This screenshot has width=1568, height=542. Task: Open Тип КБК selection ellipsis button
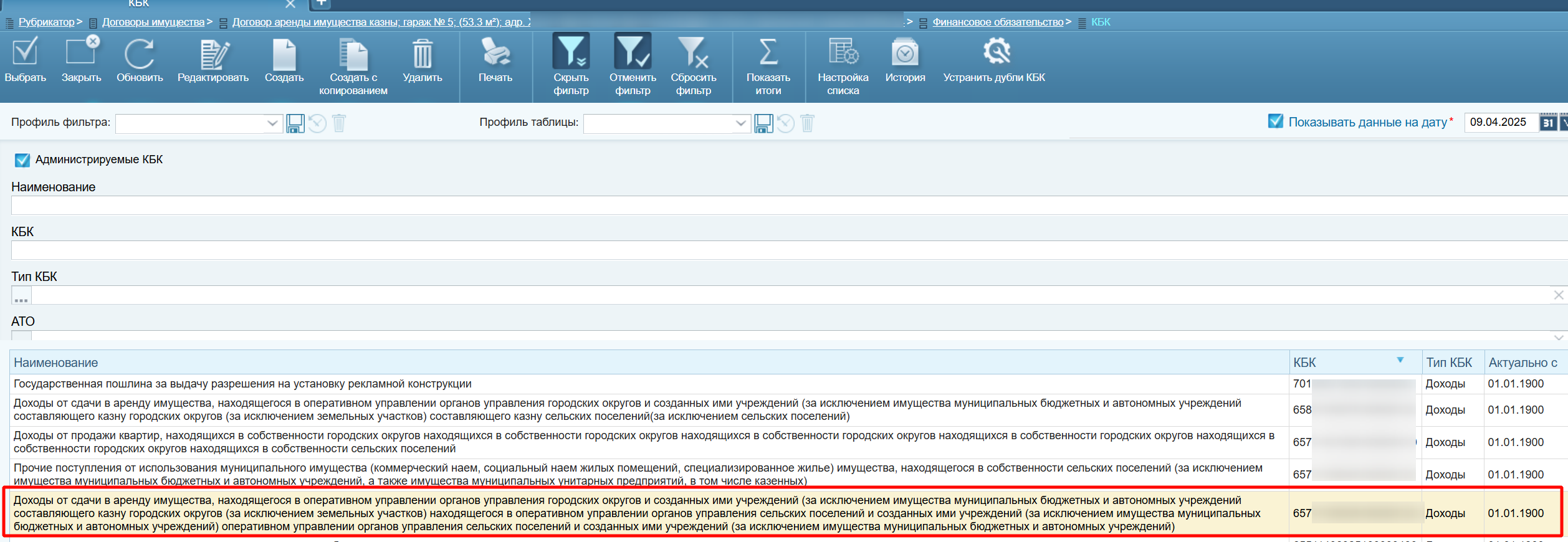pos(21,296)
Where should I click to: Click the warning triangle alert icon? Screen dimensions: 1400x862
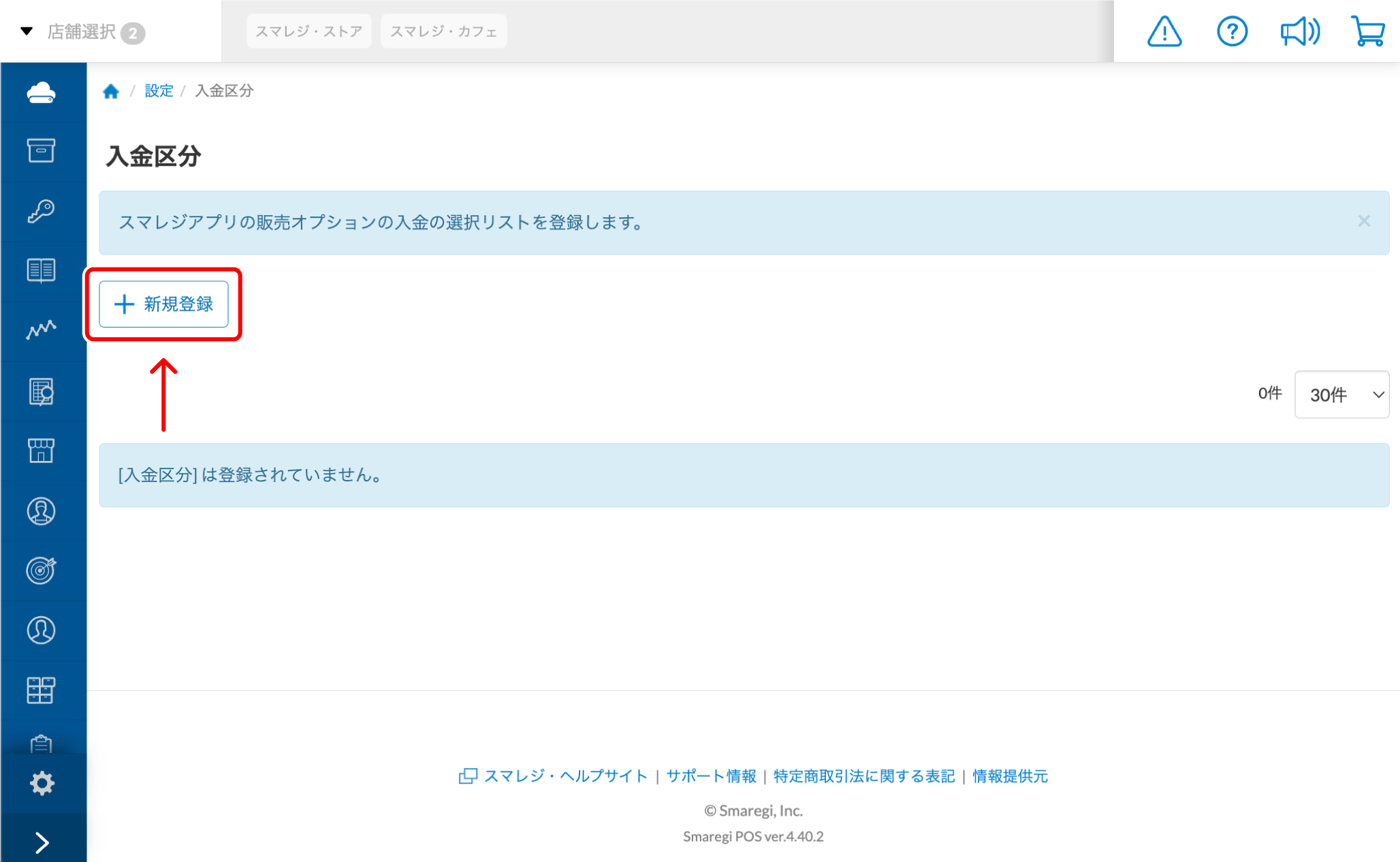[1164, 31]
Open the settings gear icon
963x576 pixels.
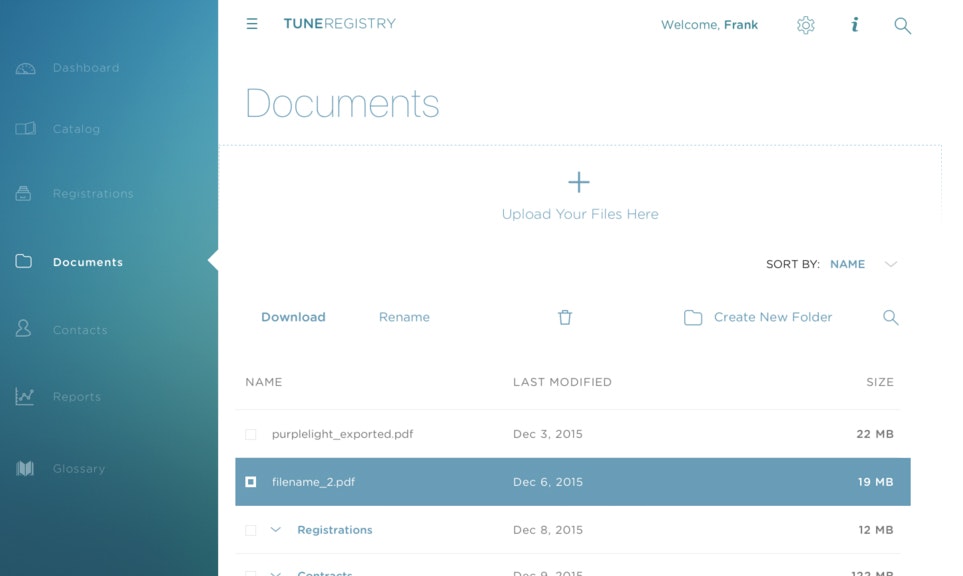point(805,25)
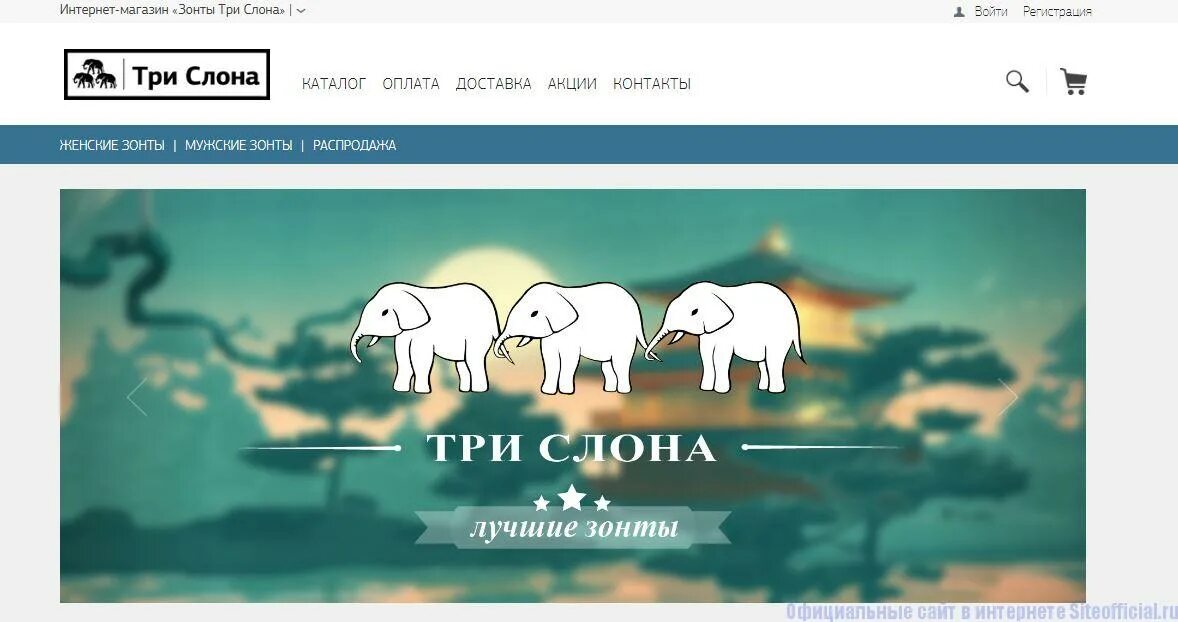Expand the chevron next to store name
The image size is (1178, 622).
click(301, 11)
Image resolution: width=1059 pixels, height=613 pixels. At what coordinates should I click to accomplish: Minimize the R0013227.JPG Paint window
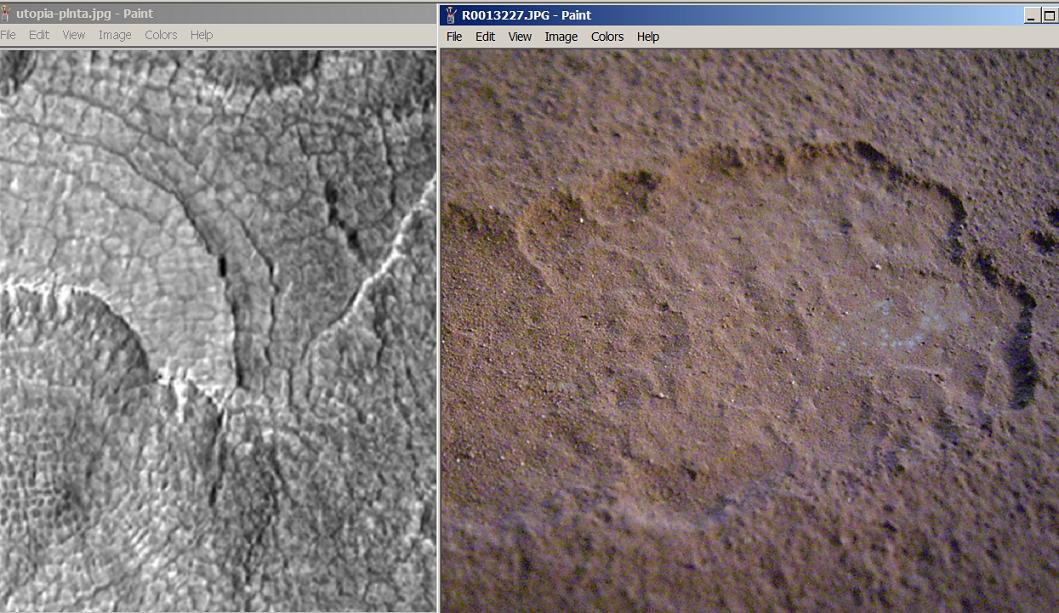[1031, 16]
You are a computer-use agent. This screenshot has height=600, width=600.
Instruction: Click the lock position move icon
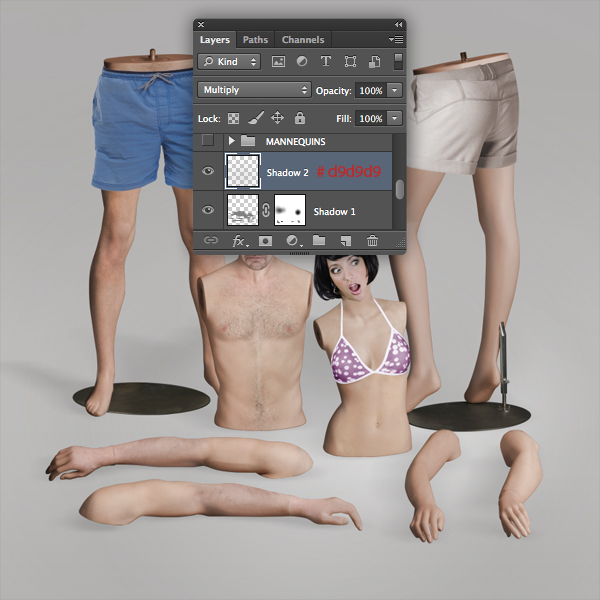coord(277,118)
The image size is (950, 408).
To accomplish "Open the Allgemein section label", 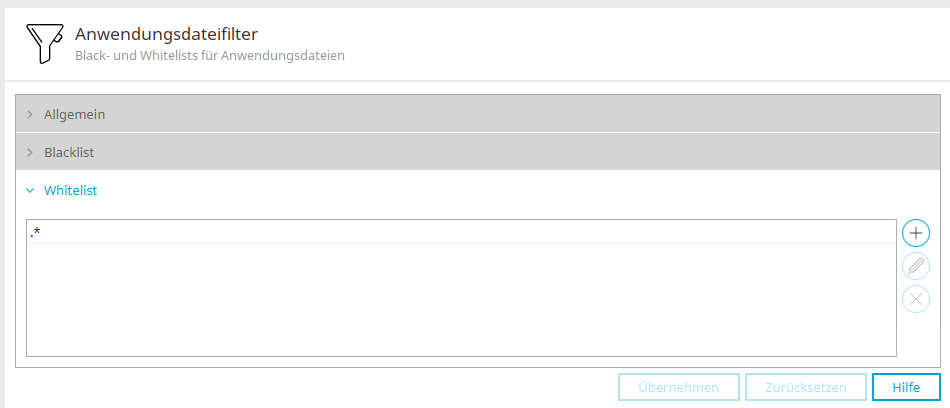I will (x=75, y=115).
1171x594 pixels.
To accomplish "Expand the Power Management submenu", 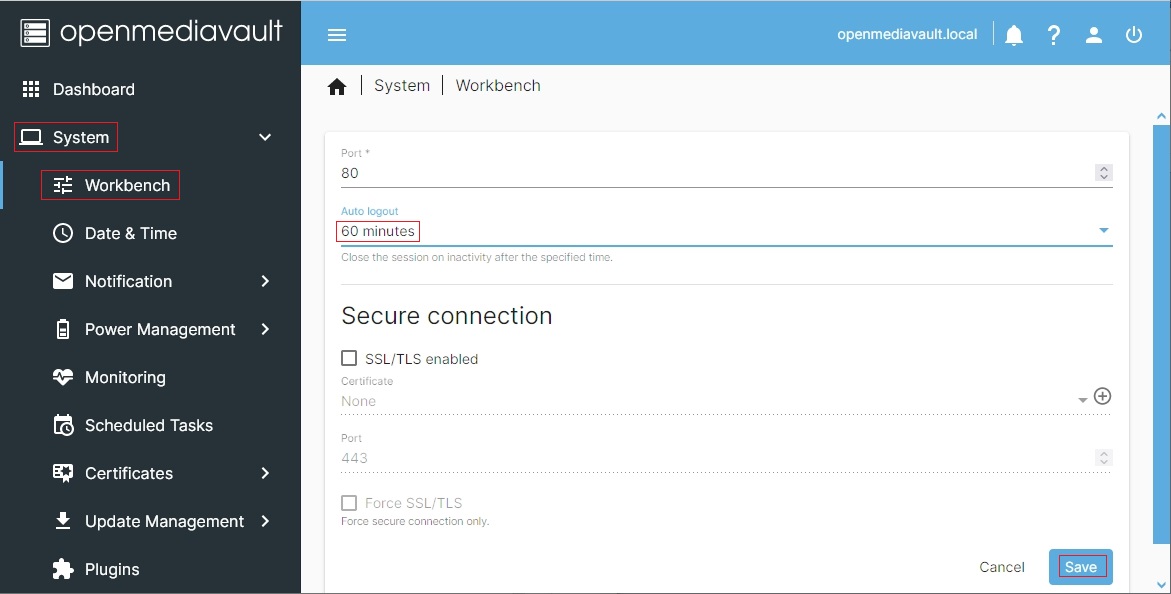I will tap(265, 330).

────────────────────

▸ EXERCISE BRIEF
Repeat the records verbatim, starting at the first line and ending at the line that contains "coord(277,118)", omitting the pictures.

▸ WRITTEN SOLUTION
This screenshot has width=1568, height=542. Task: Open Тип КБК selection ellipsis button
pos(21,296)
Where should I click to: Click the warning triangle alert icon? Screen dimensions: 1400x862
[1164, 31]
Open the settings gear icon
963x576 pixels.
point(805,25)
Expand the chevron next to store name
The image size is (1178, 622).
click(301, 11)
Image resolution: width=1059 pixels, height=613 pixels. At what coordinates should I click to accomplish: Minimize the R0013227.JPG Paint window
[1031, 16]
You are a computer-use agent. This screenshot has height=600, width=600.
Instruction: Click the lock position move icon
coord(277,118)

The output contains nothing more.